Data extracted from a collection
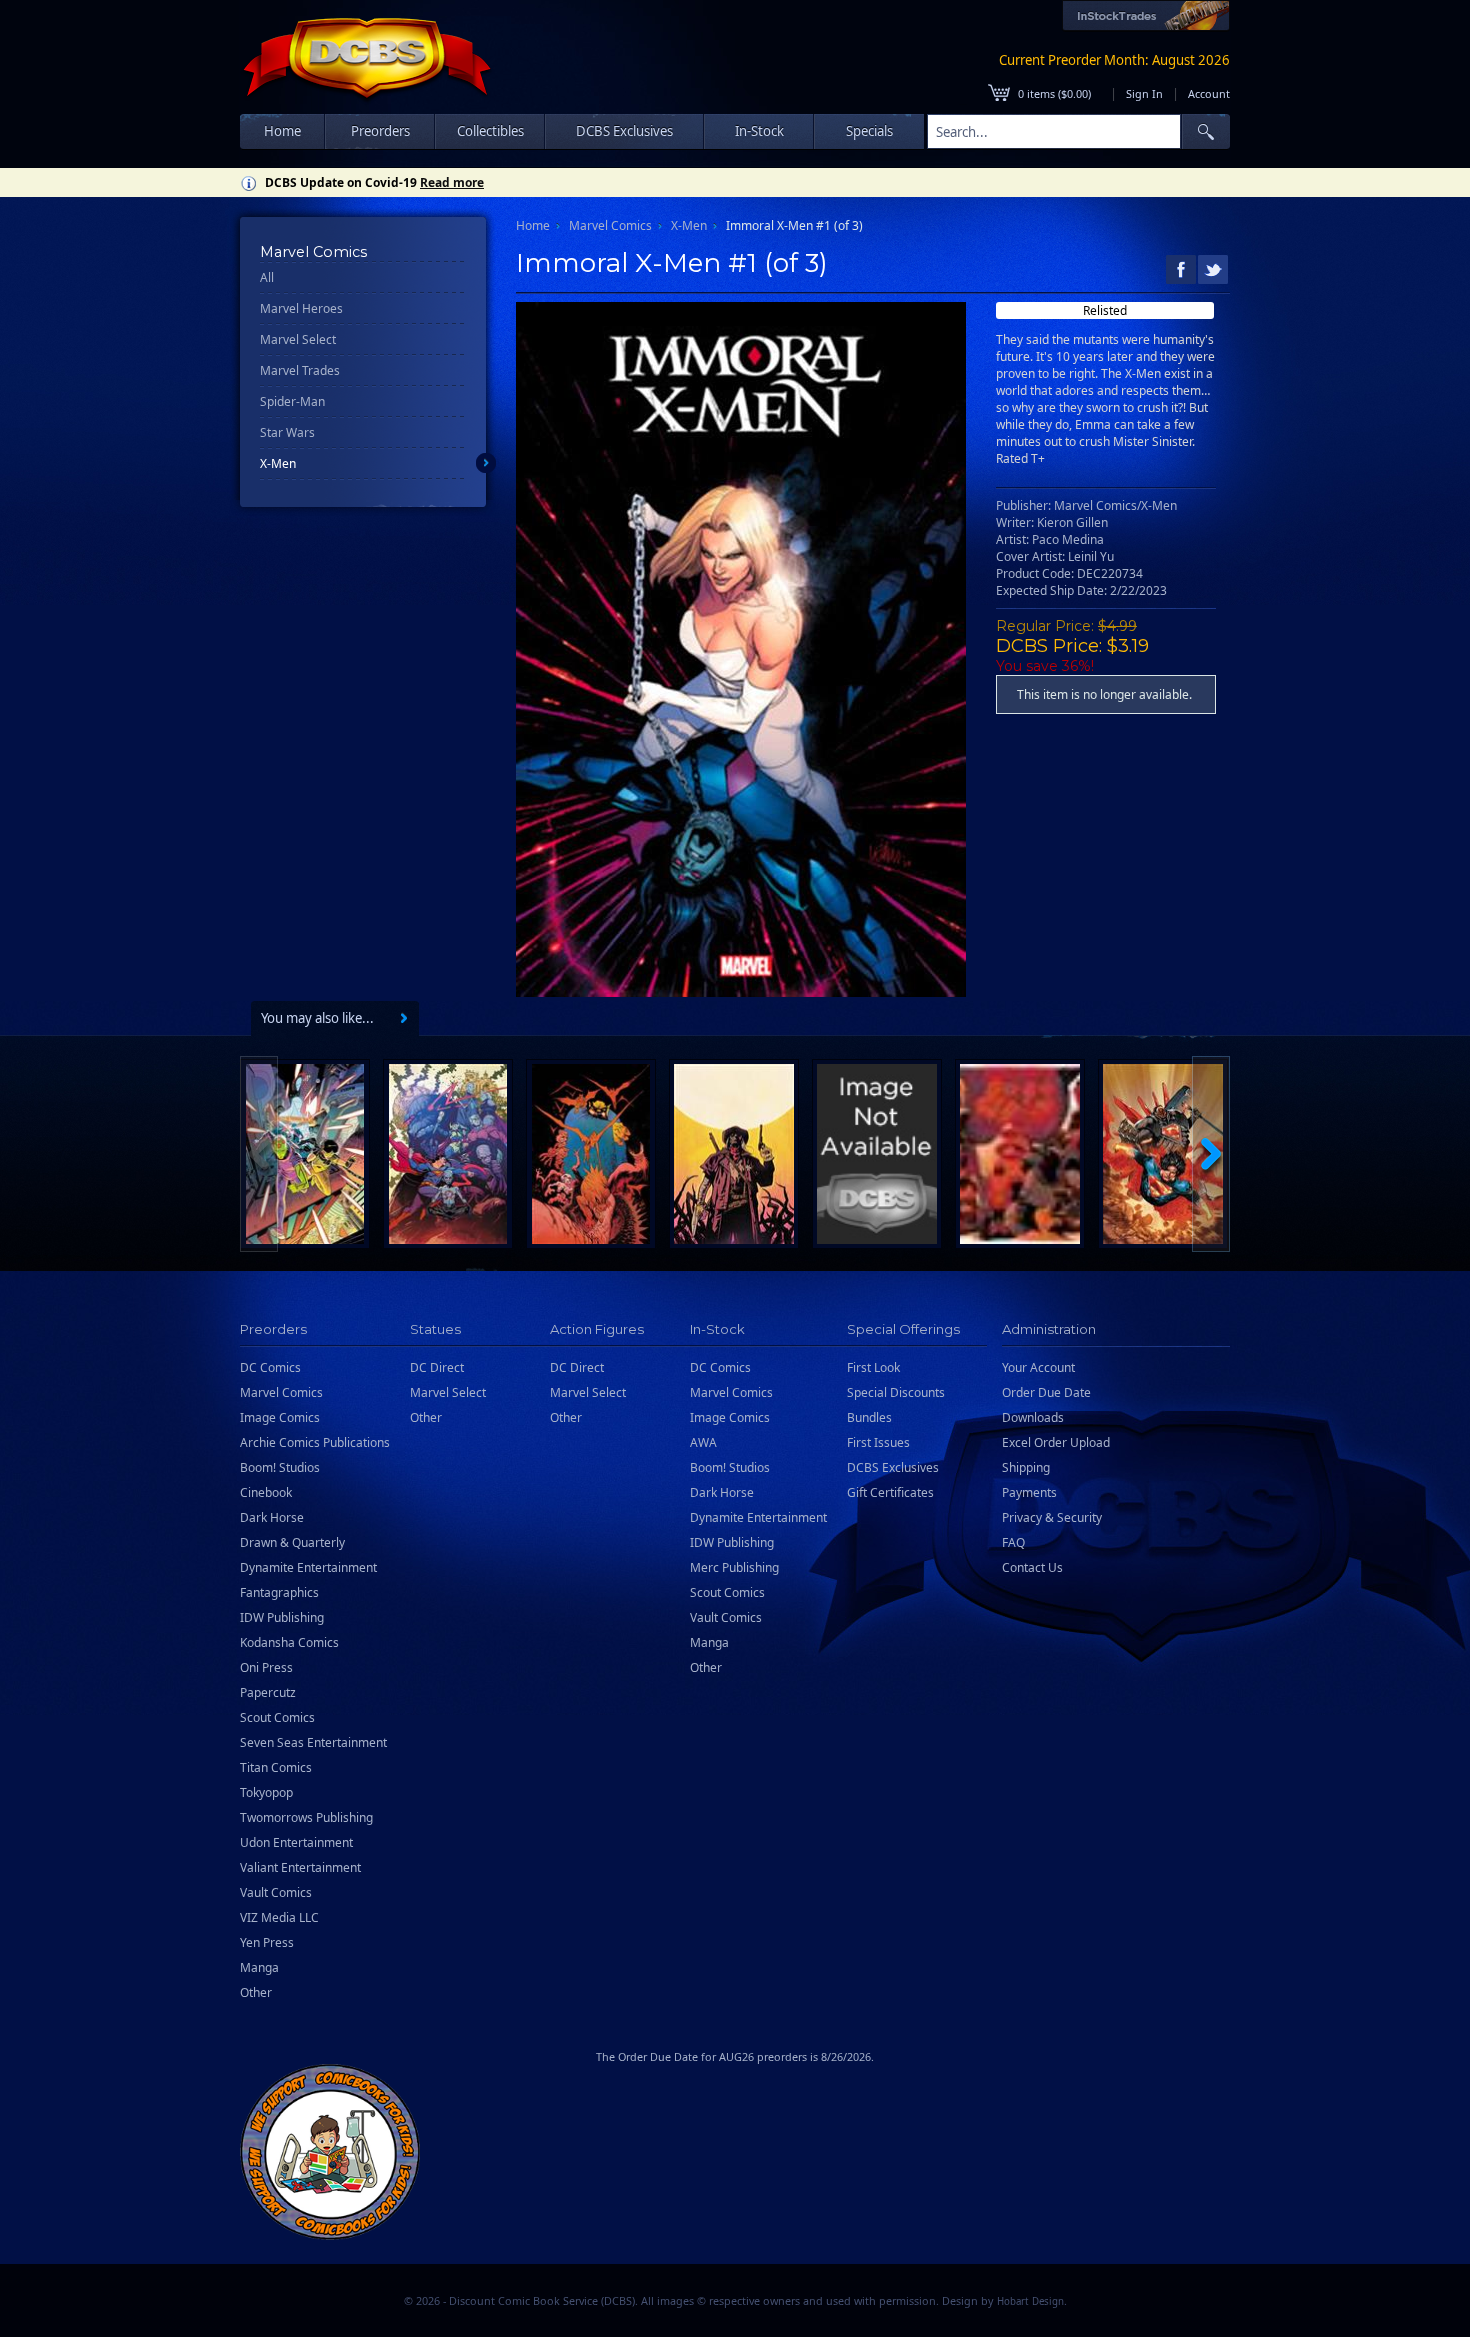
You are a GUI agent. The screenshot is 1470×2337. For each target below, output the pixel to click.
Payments (1029, 1492)
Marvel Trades (300, 370)
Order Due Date (1046, 1392)
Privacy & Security (1052, 1517)
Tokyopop (266, 1792)
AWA (703, 1442)
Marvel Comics (610, 225)
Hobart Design (1030, 2301)
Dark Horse (272, 1517)
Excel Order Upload (1056, 1442)
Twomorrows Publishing (306, 1817)
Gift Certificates (890, 1492)
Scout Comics (277, 1717)
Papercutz (268, 1692)
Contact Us (1032, 1567)
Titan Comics (276, 1767)
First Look (873, 1367)
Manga (259, 1967)
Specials (869, 131)
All (267, 277)
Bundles (869, 1417)
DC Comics (270, 1367)
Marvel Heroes (301, 308)
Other (256, 1992)
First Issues (878, 1442)
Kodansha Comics (289, 1642)
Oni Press (266, 1667)
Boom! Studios (280, 1467)
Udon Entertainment (296, 1842)
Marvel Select (298, 339)
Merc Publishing (734, 1567)
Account (1209, 93)
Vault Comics (276, 1892)
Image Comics (280, 1417)
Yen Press (267, 1942)
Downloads (1033, 1417)
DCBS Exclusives (893, 1467)
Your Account (1038, 1367)
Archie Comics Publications (315, 1442)
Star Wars (287, 432)
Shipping (1026, 1467)
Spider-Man (292, 401)
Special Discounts (896, 1392)
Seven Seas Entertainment (313, 1742)
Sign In (1144, 93)
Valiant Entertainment (300, 1867)
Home (282, 131)
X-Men (278, 463)
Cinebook (266, 1492)
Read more (452, 182)
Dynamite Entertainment (308, 1567)
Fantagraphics (279, 1592)
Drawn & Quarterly (292, 1542)
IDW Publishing (282, 1617)
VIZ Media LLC (279, 1917)
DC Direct (437, 1367)
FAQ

■ Exercise prompt ■
The answer should be the records above, unchanged, with the pictures omitted.

■ Finished task ■
You are a GUI agent. The screenshot is 1470×2337. For each target below, output the pixel to click.
Payments (1029, 1492)
Marvel Trades (300, 370)
Order Due Date (1046, 1392)
Privacy & Security (1052, 1517)
Tokyopop (266, 1792)
AWA (703, 1442)
Marvel Comics (610, 225)
Hobart Design (1030, 2301)
Dark Horse (272, 1517)
Excel Order Upload (1056, 1442)
Twomorrows Publishing (306, 1817)
Gift Certificates (890, 1492)
Scout Comics (277, 1717)
Papercutz (268, 1692)
Contact Us (1032, 1567)
Titan Comics (276, 1767)
First Look (873, 1367)
Manga (259, 1967)
Specials (869, 131)
All (267, 277)
Bundles (869, 1417)
DC Comics (270, 1367)
Marvel Heroes (301, 308)
Other (256, 1992)
First Issues (878, 1442)
Kodansha Comics (289, 1642)
Oni Press (266, 1667)
Boom! Studios (280, 1467)
Udon Entertainment (296, 1842)
Marvel Select (298, 339)
Merc Publishing (734, 1567)
Account (1209, 93)
Vault Comics (276, 1892)
Image Comics (280, 1417)
Yen Press (267, 1942)
Downloads (1033, 1417)
DCBS Exclusives (893, 1467)
Your Account (1038, 1367)
Archie Comics Publications (315, 1442)
Star Wars (287, 432)
Shipping (1026, 1467)
Spider-Man (292, 401)
Special Discounts (896, 1392)
Seven Seas Entertainment (313, 1742)
Sign In (1144, 93)
Valiant Entertainment (300, 1867)
Home (282, 131)
X-Men (278, 463)
Cinebook (266, 1492)
Read more (452, 182)
Dynamite Entertainment (308, 1567)
Fantagraphics (279, 1592)
Drawn & Quarterly (292, 1542)
IDW Publishing (282, 1617)
VIZ Media LLC (279, 1917)
DC Direct (437, 1367)
FAQ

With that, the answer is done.